This Friday, Jean will have been here for 30 days. That is 30 days of being drug and alcohol free – AWESOME. He has been doing great!! Yesterday, we kicked butt at the gym – Jean’s energy level has increased so much that he was able to stick it out on the treadmill for 30 minutes of cardio … Up to 30 minutes in 30 days!
Okay, I admit – we have had a couple of cheat meals, but altogether we have been eating clean and loving every meal. Watching my first client tackle this challenge and take the reigns on change has given me a lot of HOPE. What I am doing here isn’t easy … sure, the scenery is beautiful, the meals are great, the schedule is relaxed, but it comes with real life struggles. Puerto Vallarta has always been my “home away from home”, but each day I am here, it is gradually starting to feel more like my main home. I am staying focused on my “one day at a time” policy, but all that I once knew has changed and every day comes with its “balance-finding” struggles.
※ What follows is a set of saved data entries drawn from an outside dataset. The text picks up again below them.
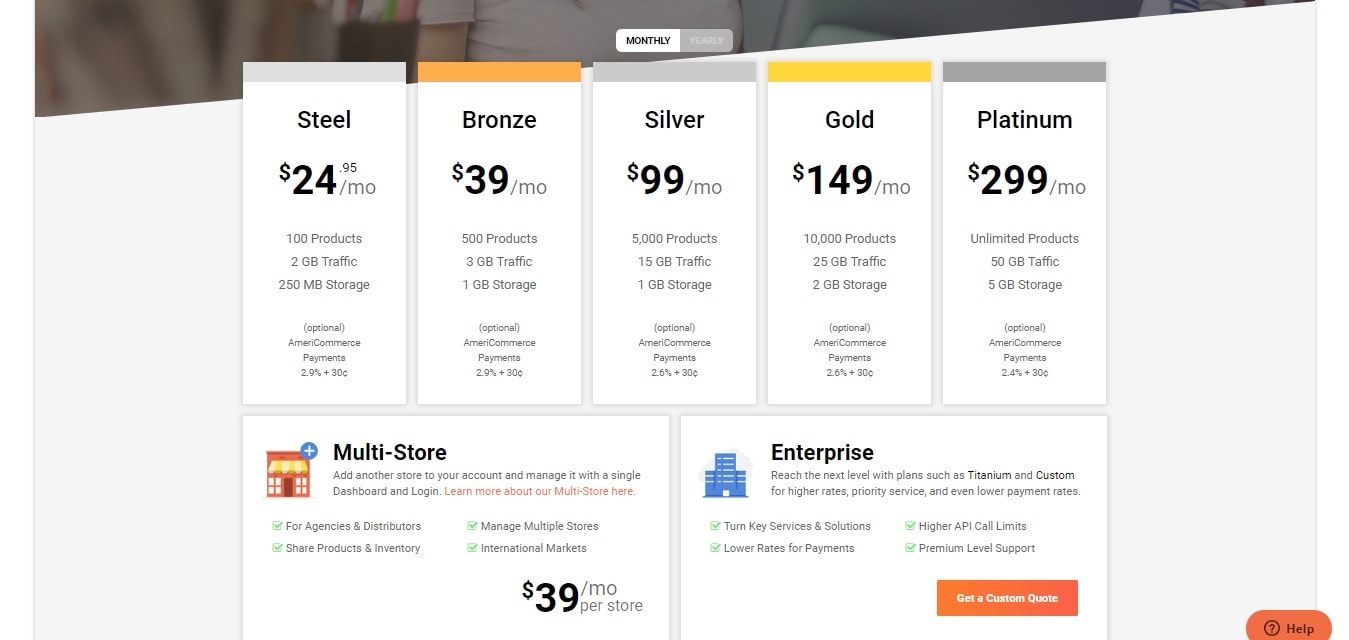Click the Get a Custom Quote button
1349x640 pixels.
point(1007,598)
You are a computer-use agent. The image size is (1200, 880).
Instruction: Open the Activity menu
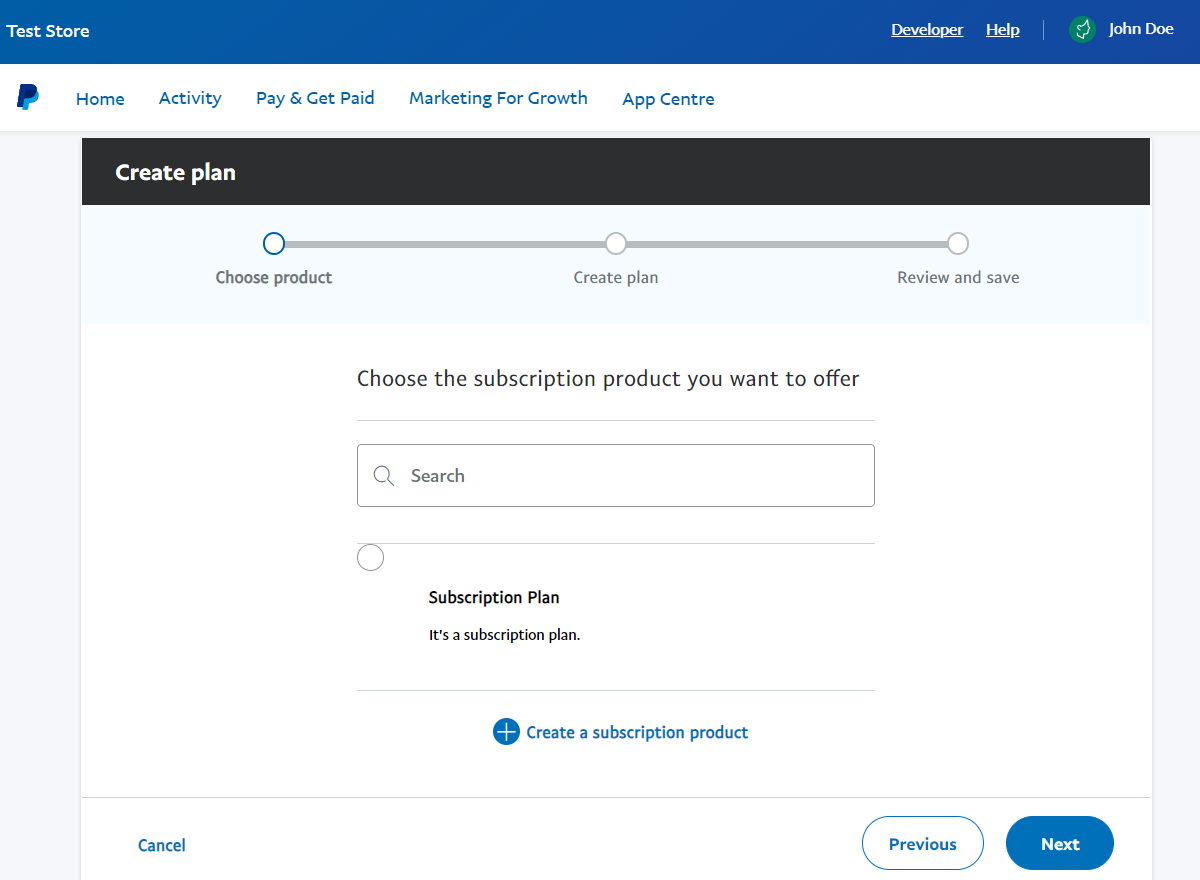[190, 98]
I know that this is where I belong … for today, at least … and through Jean’s recovery, I know that this program will work for others. He faced his past and now hasn’t had any desire to use. Facing the past sometimes leads people to regret – sometimes I catch myself wanting to take things back, but sometimes you have to “go there to get here”. I remind myself that, had I not hit rock bottom, this opportunity would have never been placed in front of me. Accept the past for what it WAS and live today for what it IS. My goal is to teach my clients what I have learned myself: living sober and living well are two totally different things. Combining tools/resources/activities that I have found work for myself with tools/resources/activities that work for my clients will lead them to more than just a sober life, but a WELL life.
Set Goals, Reach Goals, Live Well, Be Happy.